# CAP (R) Modularized = Meaford



## Devlin (7 Mar 2003)

Just got word that the CAP(R) course will be run this summer in a modularized (2 seperate 11 day courses) in Meaford. No dates yet but, the OR at my unit is trying to get dates for the course. Anyone else heard anything on this course being run in Meaford? This is great if you aren‘t a student and can‘t get more than a couple weeks off at a time  _like myself_ . If anybody knows anything or is going on this course, it would be good to hear from you.


----------



## ProPatria05 (7 Mar 2003)

About f%@!ing time. This was promised a year ago and never happened. This will be good news for a lot of people I know personally, and I‘m sure many others.


----------



## Devlin (7 Mar 2003)

Have to agree with you it is about time they did this, I mean what was wrong with the old system. As soon as I get more info I will post it here. I have to do the Leadership pack  _(I think it‘s called BOTP)_ , it was a 6 day course last year but it may be a self study thing at the unit level this year, still waiting to find out.


----------



## kurokaze (10 Mar 2003)

they are doing CAP(R) in meaford? 

what dates are you talking about?  I‘m set to go
for CAP(R) in Gagetown from May 05 - Jun 06.


----------



## humint (10 Mar 2003)

I‘m scheduled for BOTP-R Gagetown from 5 June to 14 July and then CAP-R from 16 July to 15 Aug (well, those are approx dates, but you get my drift).

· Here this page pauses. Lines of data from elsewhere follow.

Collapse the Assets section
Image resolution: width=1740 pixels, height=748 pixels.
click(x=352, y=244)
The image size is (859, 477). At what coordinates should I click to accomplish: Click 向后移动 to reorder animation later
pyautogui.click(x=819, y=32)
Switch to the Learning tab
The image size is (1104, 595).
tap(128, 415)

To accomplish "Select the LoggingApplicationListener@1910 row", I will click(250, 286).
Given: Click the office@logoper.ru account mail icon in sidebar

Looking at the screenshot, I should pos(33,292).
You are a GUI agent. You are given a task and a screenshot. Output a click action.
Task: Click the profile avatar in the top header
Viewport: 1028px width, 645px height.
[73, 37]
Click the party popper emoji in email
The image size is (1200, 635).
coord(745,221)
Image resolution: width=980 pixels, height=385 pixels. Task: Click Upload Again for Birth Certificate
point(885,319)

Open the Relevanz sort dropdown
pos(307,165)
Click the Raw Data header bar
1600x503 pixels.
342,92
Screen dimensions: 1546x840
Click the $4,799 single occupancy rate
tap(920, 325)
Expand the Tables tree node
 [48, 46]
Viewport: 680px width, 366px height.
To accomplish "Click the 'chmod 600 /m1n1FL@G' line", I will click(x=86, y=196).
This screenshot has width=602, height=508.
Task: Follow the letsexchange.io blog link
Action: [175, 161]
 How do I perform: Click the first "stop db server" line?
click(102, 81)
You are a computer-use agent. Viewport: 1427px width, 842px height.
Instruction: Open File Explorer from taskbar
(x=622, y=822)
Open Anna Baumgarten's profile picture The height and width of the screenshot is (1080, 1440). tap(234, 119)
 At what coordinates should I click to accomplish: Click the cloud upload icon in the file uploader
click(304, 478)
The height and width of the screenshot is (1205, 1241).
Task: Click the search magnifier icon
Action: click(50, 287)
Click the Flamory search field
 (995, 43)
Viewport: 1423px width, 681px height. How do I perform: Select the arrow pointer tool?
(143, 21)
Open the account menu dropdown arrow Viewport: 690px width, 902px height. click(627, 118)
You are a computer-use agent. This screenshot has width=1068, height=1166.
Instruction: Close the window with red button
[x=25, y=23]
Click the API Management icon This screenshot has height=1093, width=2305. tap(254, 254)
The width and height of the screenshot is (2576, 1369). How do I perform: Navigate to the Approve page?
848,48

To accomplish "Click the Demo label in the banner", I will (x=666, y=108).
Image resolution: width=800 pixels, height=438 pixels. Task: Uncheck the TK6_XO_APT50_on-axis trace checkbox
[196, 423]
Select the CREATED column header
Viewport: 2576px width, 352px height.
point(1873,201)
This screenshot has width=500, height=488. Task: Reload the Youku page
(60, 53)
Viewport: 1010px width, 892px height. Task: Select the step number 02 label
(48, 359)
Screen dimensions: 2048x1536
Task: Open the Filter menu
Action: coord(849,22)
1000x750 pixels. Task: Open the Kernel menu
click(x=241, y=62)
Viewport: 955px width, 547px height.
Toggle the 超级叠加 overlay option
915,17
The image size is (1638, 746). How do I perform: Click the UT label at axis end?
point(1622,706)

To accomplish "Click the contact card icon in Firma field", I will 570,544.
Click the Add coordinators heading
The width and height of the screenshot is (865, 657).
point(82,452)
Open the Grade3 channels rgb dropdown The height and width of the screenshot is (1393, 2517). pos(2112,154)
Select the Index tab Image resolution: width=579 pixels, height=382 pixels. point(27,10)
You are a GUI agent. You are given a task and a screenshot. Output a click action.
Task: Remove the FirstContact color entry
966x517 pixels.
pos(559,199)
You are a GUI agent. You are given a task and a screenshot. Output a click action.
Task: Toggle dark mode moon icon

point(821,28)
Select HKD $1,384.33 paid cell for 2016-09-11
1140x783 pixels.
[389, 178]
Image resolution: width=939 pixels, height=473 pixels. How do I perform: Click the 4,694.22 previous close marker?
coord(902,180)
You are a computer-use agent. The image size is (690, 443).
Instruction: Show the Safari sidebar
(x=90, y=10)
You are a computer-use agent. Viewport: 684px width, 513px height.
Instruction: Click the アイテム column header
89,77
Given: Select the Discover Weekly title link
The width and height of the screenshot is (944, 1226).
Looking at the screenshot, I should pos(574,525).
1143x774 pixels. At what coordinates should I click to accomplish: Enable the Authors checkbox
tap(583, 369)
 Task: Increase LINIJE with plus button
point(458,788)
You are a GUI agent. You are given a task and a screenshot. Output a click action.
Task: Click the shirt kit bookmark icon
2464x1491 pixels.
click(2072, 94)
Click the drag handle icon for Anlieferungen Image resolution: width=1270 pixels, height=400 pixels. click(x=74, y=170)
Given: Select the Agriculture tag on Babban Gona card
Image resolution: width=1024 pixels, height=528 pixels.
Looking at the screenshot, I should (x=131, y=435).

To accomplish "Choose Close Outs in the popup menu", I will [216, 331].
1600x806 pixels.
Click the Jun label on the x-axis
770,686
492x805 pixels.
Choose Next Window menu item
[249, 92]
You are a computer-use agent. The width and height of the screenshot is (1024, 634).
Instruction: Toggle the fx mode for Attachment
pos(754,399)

Meaford would be much better for me. Defintely let me know what develops.


----------



## Recce41 (10 Mar 2003)

MORE MORE Yng Wannabie Officers to fail. Its going to be great for my last few months. HAHAHA


----------



## Devlin (10 Mar 2003)

Recce41

I take it your an instructor at Meaford or Gagetown?

Care to expand on your previous post, is that a challenge for us young wannabies?


----------



## humint (12 Mar 2003)

Hi Recce41. 

Yes, I can‘t wait to meet you too.  You seem like a really great guy and I‘m sure that this summer will be a whole lotta fun     See you in 3 months.


----------



## Recce41 (12 Mar 2003)

Yes I am a DS. I hate it. To be back with the Regt or Ottawa.


----------



## Recce41 (12 Mar 2003)

I‘ll be doing most of the Recce courses.


----------



## humint (13 Mar 2003)

Recce41,

Why do you hate being a DS? Is it because you have to put up with dumb-@ss FNG sh!ts like us who are basically greasy civilians in disguise?


----------



## Recce41 (13 Mar 2003)

Could be. Also you do F%^& all. At the Regt and Ottawa you were always busy. It was enjoyable. You had a purpose in life. And when you get to be a Snr Sgt at the Regt, you have to move on.


----------